> _EXERCISE DATA_:

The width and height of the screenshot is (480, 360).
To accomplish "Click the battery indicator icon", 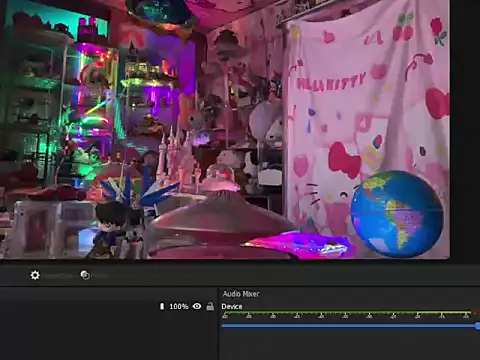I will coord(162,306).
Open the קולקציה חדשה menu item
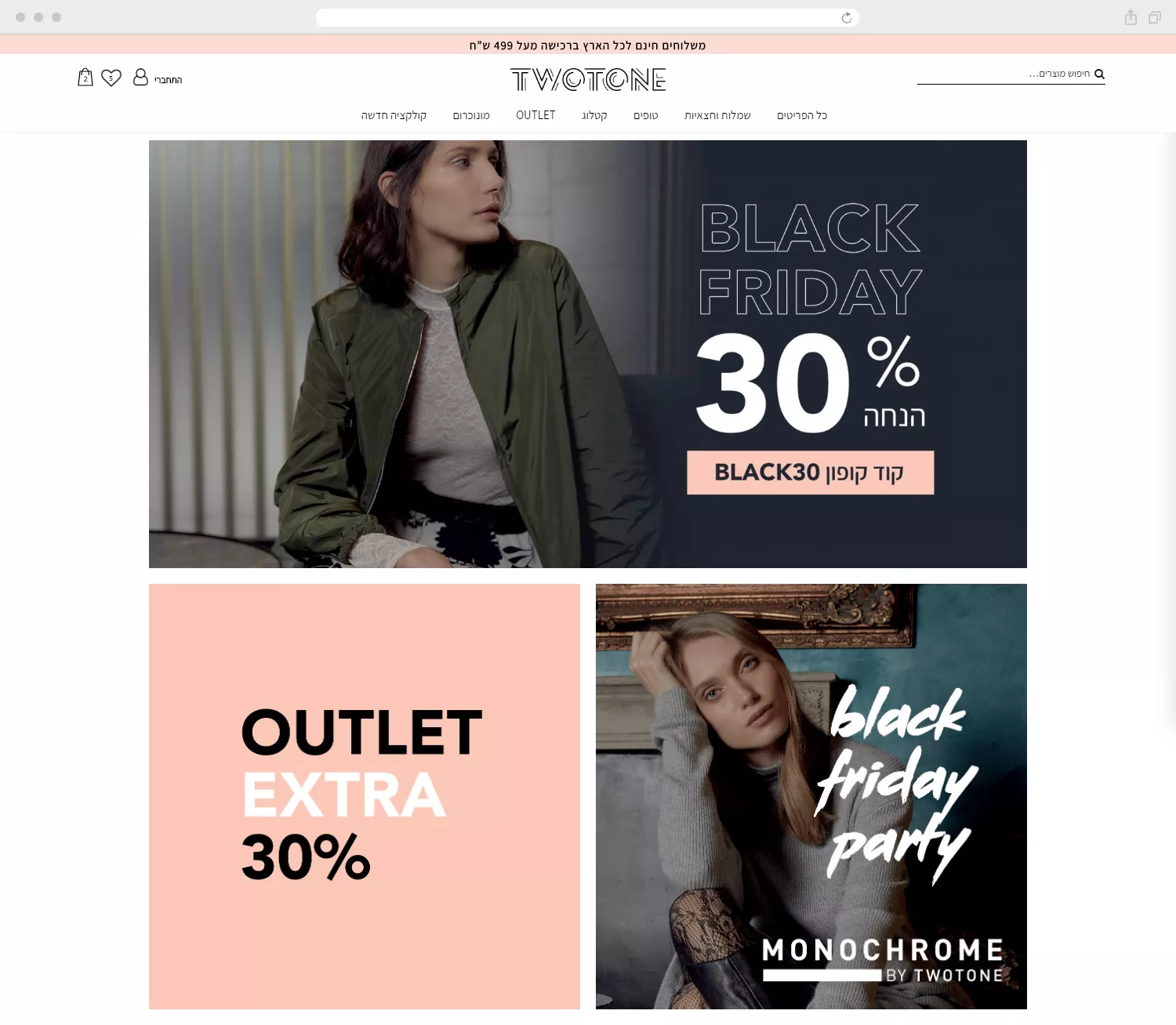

* * *

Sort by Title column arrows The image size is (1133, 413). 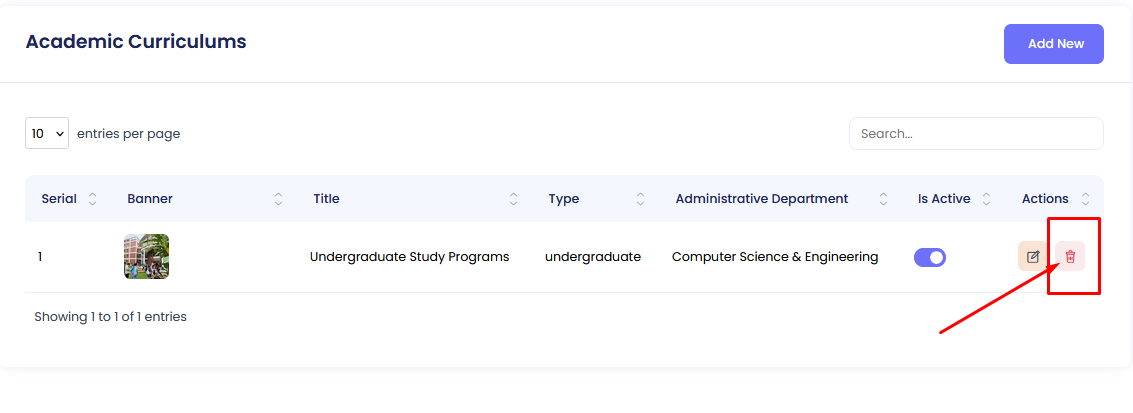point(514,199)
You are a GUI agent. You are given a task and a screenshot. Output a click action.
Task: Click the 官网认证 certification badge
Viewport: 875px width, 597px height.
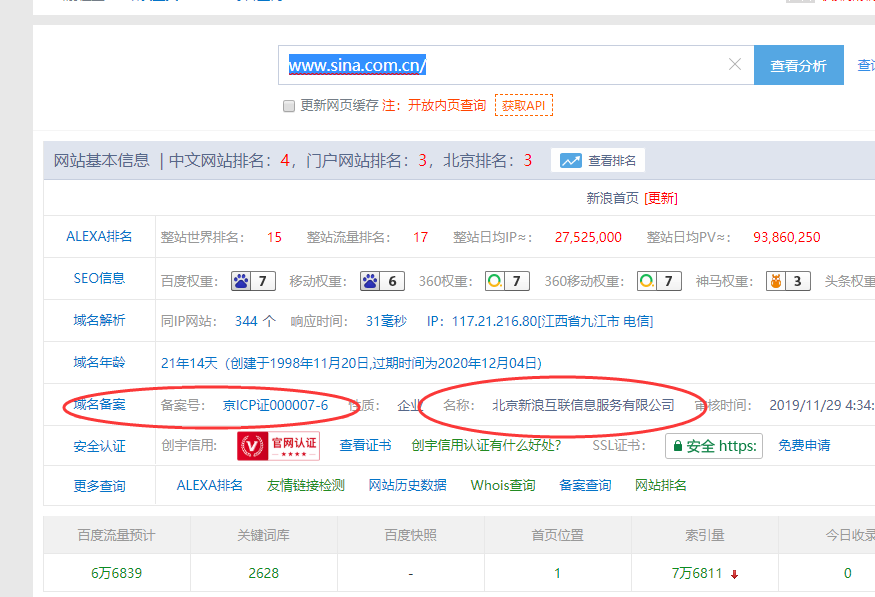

---

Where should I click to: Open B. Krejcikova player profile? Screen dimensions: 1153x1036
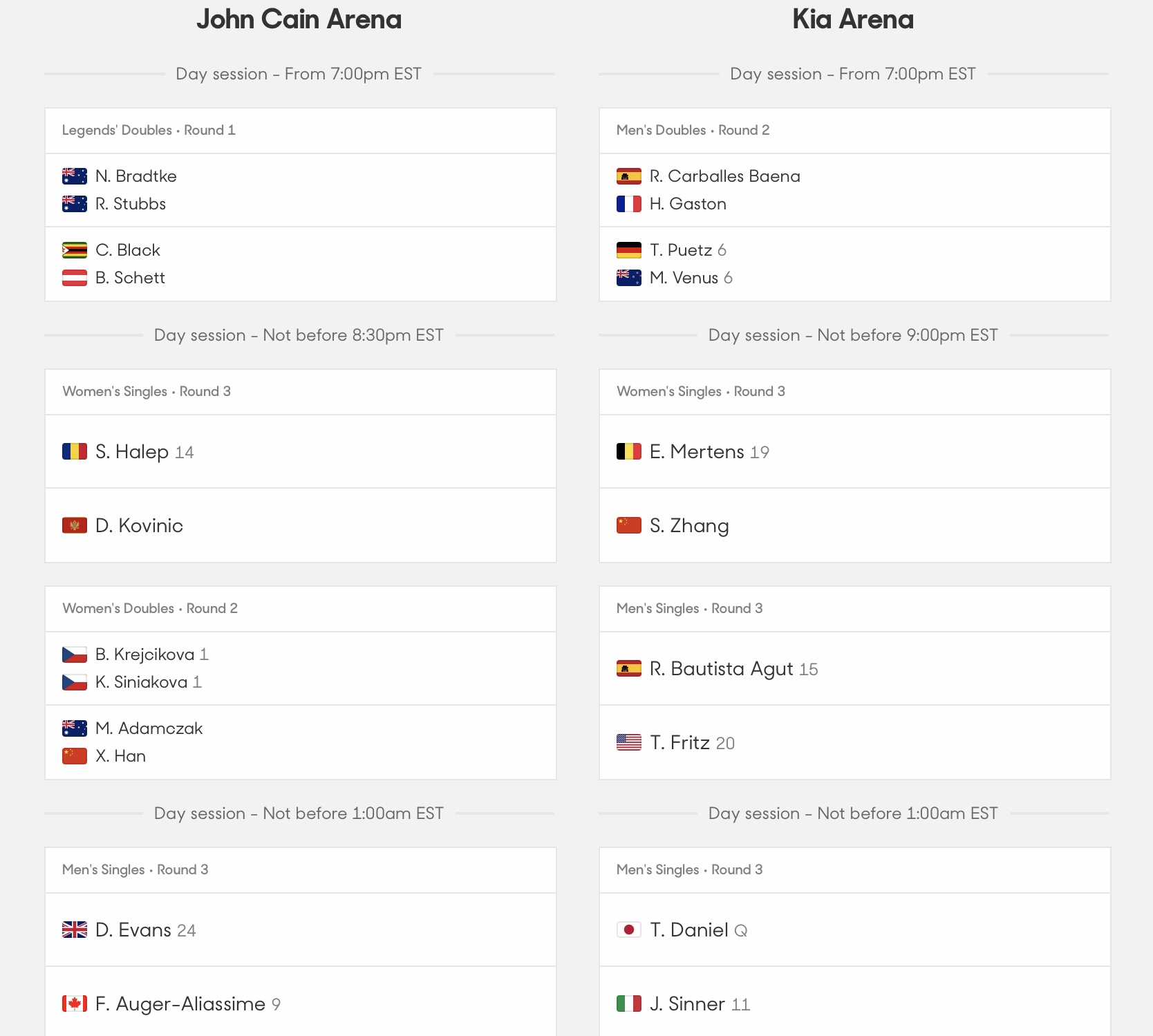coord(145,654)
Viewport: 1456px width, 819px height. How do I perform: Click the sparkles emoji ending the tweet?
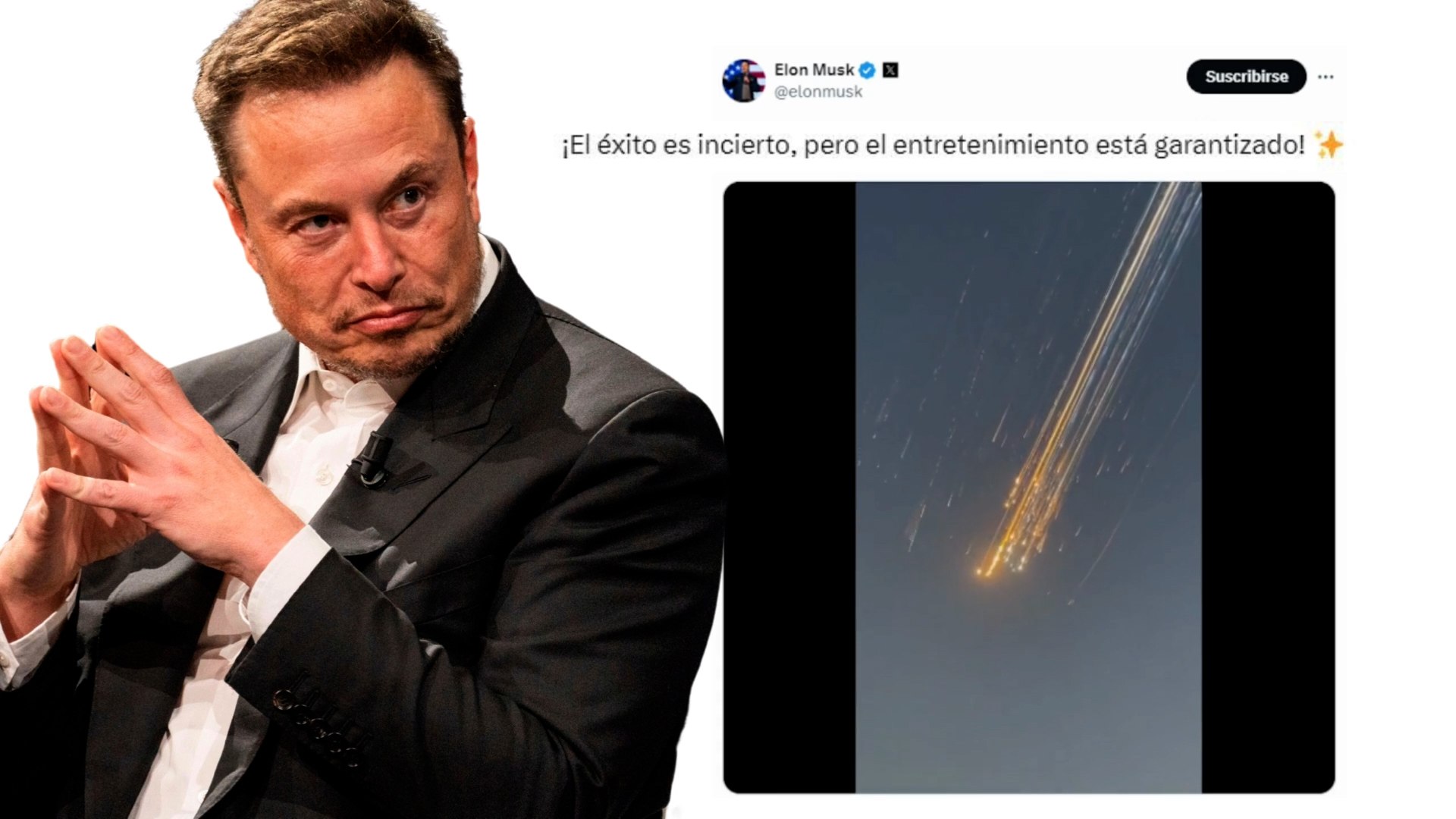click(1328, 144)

> _ASSIGNED TASK_:
Copy all lines above where "screenshot" is present.

> _RESULT OF THIS TASK_:
The width and height of the screenshot is (480, 360).
You are a GUI agent. You are given a task and a screenshot. Output a click action.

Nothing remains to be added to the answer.